If you read through the biometrics literature you will see a general security based ranking of biometric techniques starting with retinal scans as the most secure, followed by iris, hand geometry and fingerprint, voice, face recognition, and then a variety of behavioral characteristics.
The problem is that these studies have more to do with “in theory” than “in practice” on a mobile phone, but they never-the-less mislead many companies into thinking that a single biometric can provide the results required. This is really not the case in practice. Most companies will require that False Accepts (error caused by wrong person or thing getting in) and False Rejects (error caused by the right person not getting in) be so low that the rate where these two are equal (equal error rate or EER) would be well under 1% across all conditions. Here’s why the studies don’t reflect the real world of a mobile phone user:
- Cost is key. Mobile phone manufacturers will not be willing to invest in the highest end approaches for capturing and measuring biometrics that are used by academic studies. This means less MIPS less memory, and poorer quality readers.
- Size matters. Mobile phone manufacturers have extremely limited real estate, so larger systems cannot be properly deployed, and further complicating things is that an extremely fast enrollment and usage is required without a form factor change.
- Conditions are uncontrollable. Noisy environments, lighting, dirty hands, oily screens/cameras/readers are all uncontrollable and will affect performance
- User compliance cannot be assumed. The careful placement of an eye, finger or face does not always happen.

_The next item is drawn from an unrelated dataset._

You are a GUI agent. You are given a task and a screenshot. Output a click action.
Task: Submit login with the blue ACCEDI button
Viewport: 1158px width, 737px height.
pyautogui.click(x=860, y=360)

A great case in point is the fingerprint readers now deployed by Apple and Samsung. These are extremely expensive devices, and the literature would make one think that they are highly accurate, but Apple doesn’t have the confidence to allow them to be used in the iTunes store for ID, and San Jose Mercury News columnist Troy Wolverton says:
“I’ve not been terribly happy with the fingerprint reader on my iPhone, but it puts the one on the S5 to shame. Samsung’s fingerprint sensor failed repeatedly. At best, I would get it to recognize my print on the second try. But quite often, it would fail so many times in a row that I’d be prompted to enter my password instead. I ended up turning it off because it was so unreliable (full article).”
There is a solution to this problem…It’s to utilize sensors already on the phone to minimize cost, and deploy a biometric chain combining face verification, voice verification, or other techniques that can be easily implemented in a user friendly manner that allows the combined usage to create a very low equal error rate, that become “immune” to conditions and compliance issues by having a series of biometric and other secure backup systems.
Sensory has an approach we call SMART, Sensory Methodology for Adaptive Recognition Thresholding that takes a look at environmental and usage conditions and intelligently deploys thresholds across a multitude of biometric technologies to yield a highly accurate solution that is easy to use and fast in responding yet robust to environmental and usage models AND uses existing hardware to keep costs low.